Accéder au contenu principal

D'une poignée de voyous à une loi liberticide



Après les violences antisémites de la période récente,  Dominique Vidal, journaliste, spécialiste du Proche Orient, déconstruit l'amalgame qui conduit un député LRM à proposer de faire de l'antisionisme un délit.

Après l’annonce de l’augmentation de 74 % en 2018 des actes antisémites, et les violences qui ont émaillé ces derniers jours, quelle est votre réaction face à cette recrudescence ?

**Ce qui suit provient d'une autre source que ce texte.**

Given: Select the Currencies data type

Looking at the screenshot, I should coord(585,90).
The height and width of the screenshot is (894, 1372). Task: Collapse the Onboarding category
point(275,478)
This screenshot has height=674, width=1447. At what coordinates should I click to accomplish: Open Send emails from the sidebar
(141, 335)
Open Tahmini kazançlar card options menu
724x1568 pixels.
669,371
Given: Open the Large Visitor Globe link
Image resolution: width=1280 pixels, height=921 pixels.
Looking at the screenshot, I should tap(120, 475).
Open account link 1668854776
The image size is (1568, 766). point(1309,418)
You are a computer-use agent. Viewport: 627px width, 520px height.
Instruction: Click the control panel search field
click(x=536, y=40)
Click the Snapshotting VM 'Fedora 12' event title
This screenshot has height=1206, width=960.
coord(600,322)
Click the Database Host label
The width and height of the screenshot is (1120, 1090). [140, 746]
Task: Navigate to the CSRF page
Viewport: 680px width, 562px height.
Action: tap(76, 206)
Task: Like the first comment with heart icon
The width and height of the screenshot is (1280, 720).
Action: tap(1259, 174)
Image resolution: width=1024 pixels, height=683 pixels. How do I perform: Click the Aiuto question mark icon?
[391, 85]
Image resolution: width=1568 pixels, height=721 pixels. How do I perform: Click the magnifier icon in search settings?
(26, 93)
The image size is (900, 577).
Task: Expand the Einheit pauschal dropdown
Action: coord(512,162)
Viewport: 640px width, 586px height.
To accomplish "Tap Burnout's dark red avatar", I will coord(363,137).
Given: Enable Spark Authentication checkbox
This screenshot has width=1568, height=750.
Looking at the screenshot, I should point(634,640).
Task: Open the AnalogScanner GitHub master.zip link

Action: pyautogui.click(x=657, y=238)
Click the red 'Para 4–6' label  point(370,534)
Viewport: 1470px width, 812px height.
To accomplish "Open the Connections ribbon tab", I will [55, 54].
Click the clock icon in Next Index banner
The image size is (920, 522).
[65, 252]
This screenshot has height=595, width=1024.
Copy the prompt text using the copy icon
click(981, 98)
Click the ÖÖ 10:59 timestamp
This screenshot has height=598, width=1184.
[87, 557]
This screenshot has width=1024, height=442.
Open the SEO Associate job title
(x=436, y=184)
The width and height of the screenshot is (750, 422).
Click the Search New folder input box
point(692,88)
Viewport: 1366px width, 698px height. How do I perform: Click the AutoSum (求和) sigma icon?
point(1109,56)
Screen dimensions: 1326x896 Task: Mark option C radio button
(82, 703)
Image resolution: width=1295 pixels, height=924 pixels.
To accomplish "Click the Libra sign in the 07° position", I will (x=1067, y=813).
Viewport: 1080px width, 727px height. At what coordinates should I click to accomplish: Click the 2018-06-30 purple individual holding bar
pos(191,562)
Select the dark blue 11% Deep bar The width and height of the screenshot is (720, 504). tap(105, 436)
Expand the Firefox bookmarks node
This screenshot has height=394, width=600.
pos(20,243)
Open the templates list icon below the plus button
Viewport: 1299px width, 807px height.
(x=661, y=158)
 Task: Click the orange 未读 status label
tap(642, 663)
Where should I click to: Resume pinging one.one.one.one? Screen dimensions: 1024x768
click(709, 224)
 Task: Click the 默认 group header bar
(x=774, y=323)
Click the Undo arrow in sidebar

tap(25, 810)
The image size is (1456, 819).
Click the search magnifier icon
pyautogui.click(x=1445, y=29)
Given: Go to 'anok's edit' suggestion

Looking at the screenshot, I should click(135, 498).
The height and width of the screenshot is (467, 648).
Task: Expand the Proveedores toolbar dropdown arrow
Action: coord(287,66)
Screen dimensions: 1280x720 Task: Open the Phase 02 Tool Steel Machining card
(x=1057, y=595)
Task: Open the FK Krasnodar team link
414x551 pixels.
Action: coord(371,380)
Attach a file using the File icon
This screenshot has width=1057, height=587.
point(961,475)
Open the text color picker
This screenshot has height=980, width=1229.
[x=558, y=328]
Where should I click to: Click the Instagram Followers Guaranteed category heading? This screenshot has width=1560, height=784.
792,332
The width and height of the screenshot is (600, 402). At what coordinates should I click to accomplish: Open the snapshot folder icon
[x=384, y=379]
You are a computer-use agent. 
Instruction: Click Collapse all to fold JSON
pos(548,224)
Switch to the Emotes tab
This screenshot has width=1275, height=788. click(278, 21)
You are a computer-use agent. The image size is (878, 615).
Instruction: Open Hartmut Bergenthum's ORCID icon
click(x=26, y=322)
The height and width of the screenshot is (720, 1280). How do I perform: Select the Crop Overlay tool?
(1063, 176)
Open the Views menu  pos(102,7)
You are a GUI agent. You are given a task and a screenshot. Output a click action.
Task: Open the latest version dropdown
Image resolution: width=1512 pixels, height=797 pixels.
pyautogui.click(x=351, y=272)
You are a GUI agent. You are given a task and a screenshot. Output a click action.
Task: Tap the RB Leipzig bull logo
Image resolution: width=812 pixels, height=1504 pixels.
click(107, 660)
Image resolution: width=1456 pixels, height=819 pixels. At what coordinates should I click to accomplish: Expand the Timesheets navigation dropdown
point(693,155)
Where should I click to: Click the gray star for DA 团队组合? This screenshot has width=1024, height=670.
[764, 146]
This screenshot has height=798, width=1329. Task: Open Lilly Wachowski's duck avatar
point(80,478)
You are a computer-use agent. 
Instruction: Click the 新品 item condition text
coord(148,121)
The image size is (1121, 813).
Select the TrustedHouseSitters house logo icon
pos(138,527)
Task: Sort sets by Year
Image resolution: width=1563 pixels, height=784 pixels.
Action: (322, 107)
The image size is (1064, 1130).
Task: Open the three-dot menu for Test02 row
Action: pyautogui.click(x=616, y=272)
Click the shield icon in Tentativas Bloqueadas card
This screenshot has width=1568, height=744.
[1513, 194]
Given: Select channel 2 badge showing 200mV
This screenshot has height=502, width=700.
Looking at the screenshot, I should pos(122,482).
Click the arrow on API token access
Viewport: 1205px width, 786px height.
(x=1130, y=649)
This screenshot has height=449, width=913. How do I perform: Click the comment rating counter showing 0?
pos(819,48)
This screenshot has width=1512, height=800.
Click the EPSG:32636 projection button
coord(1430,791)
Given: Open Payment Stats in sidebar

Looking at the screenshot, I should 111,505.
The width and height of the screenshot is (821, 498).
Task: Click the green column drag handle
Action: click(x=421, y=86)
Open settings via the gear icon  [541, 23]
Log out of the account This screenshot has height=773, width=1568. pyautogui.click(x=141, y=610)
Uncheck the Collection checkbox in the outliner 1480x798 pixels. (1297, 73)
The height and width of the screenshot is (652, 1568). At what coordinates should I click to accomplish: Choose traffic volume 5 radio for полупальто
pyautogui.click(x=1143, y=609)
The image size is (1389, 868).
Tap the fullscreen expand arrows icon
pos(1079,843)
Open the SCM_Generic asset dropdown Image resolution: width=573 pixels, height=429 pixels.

Dominique Vidal Il est très important d’être extrêmement intransigeant face à toute manifestation d’antisémitisme et plus généralement de racisme et en même temps de vraiment garder son sang-froid. Par exemple, le ministre de l’Intérieur a donné ce chiffre d’augmentation de 74% sans données plus précises nécessaires à un jugement circonstancié. Une bonne partie du caractère spectaculaire de cette augmentation est liée au fait qu’une très forte diminution est intervenue entre 2015 et 2017. 541 actes de violences sont recensés alors qu’en 2015 on en avait plus de 800. Et cela le ministre de l’Intérieur ne nous l’a absolument pas dit. Il est très important de resituer la réalité de l’antisémitisme tel qu’il est sans l’exagérer ni le diminuer.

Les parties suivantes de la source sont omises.